Exact copy, no pictures: return only the lines below from the line with "267x176 pixels." up to and including the line with "The image size is (151, 336).".

[Stored data entries]
..........

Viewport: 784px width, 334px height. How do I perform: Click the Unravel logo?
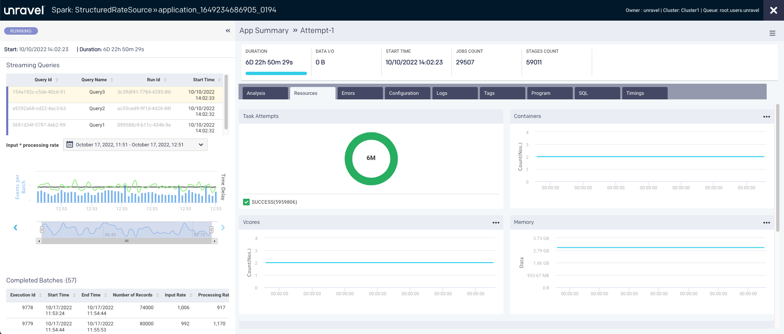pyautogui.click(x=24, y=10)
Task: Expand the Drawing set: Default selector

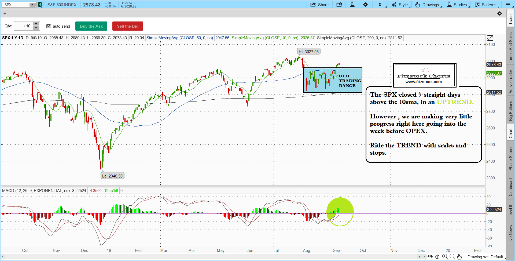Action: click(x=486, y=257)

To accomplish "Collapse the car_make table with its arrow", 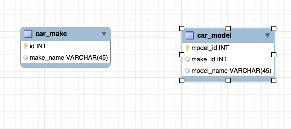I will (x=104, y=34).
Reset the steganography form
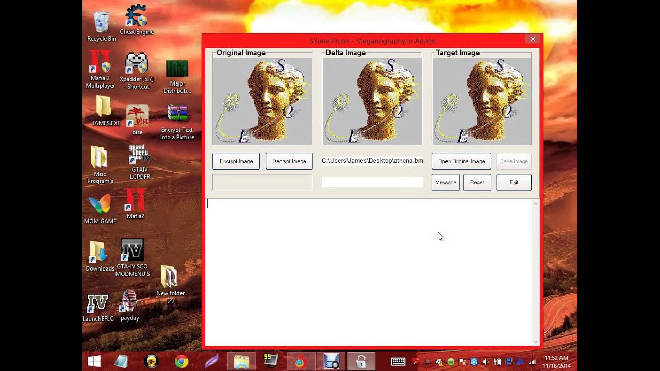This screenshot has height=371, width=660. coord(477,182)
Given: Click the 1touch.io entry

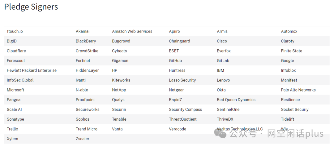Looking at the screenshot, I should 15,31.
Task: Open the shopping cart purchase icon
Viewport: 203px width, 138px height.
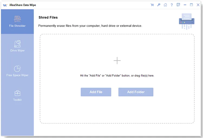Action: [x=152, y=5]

..........

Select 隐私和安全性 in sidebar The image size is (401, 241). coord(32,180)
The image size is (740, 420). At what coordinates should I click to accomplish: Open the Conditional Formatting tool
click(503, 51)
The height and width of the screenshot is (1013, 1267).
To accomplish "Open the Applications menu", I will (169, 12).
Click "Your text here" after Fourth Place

..........

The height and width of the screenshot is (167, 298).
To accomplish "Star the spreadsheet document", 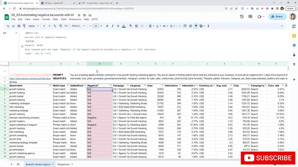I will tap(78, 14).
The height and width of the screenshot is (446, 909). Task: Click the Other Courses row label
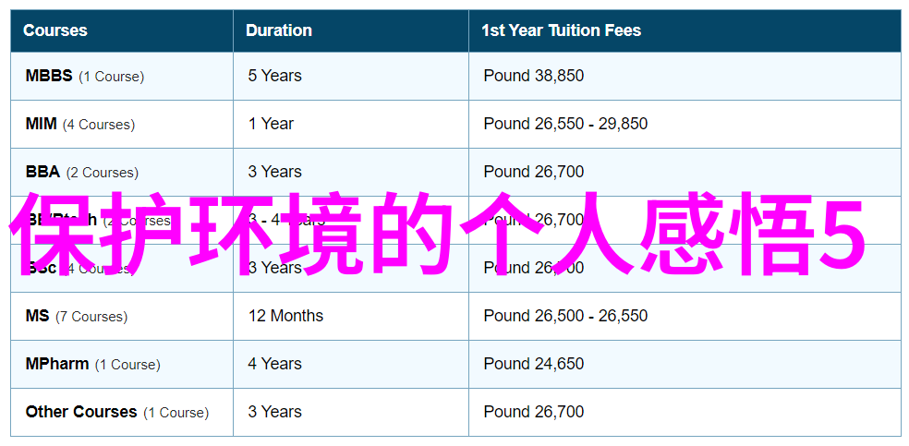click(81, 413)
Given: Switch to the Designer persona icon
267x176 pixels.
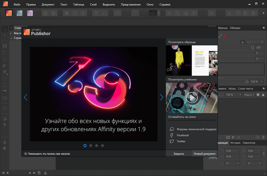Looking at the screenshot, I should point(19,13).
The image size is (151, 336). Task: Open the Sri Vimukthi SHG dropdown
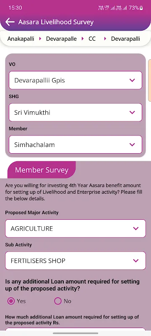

..........

* _Output of the task_
267x176 pixels.
Looking at the screenshot, I should point(19,13).
The image size is (151, 336). Task: Open the Sri Vimukthi SHG dropdown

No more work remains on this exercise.